A travers... La Paléontologie

L'Extraordinaire aventure de GILKY



- Cependant, Gilky eut bientôt une autre frayeur du même genre : Elle n’atteindrait certainement pas le soleil, car elle heurterait auparavant une petite boule qui roulait gauchement vers elle. Mais elle s’aperçut que le choc serait évité : elle passerait seulement très près. Gilky décida de profiter de cette proximité pour étudier la boule. Elle était rassurée et sa curiosité était éveillée.

Cette boule était la terre et il faut avouer que son aspect était bien fait pour attirer l’attention de la petite comète.

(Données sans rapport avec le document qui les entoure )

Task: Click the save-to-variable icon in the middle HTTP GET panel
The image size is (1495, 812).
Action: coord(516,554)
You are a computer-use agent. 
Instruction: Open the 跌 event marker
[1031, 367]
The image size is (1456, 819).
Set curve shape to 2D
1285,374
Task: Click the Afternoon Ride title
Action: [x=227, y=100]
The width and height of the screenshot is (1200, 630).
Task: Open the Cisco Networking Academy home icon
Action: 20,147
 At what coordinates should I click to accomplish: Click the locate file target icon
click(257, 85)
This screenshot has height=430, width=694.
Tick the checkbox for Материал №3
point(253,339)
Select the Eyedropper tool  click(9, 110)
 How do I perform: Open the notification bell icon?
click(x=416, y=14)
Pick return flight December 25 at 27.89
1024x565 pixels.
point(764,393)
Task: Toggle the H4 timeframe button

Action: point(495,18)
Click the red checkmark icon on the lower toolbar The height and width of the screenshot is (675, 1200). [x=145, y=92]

« Une goutte d’eau ! s’écria Gilky ».

Elle avait raison.

Le globe terrestre ne présentait qu’une surface recouverte d’eau. La terre tournait sur elle-même avec rapidité, mais il était impossible de s’en apercevoir, car l’œil n’avait aucun point de repère. Une désolante uniformité était donc le lot de cette boule, et Gilky rit de sa frayeur passée. De lourds nuages roulaient très bas à la surface des flots et auraient masqué tout spectacle à des yeux tels que les nôtres, mais ils ne gênaient nullement la petite Gilky. Cette couche épaisse de nuages arrêtait tous les rayons du Soleil, mais les diffusaient sur toute la surface, si bien que même le côté opposé du soleil était éclairé. Le jour était perpétuel sur la Terre à cette époque, la nuit était inconnue. Il n’y avait pas de saisons non plus : il régnait en tout temps une chaleur épouvantable qui faisait fumer la mer. C’était un spectacle de désolation infinie …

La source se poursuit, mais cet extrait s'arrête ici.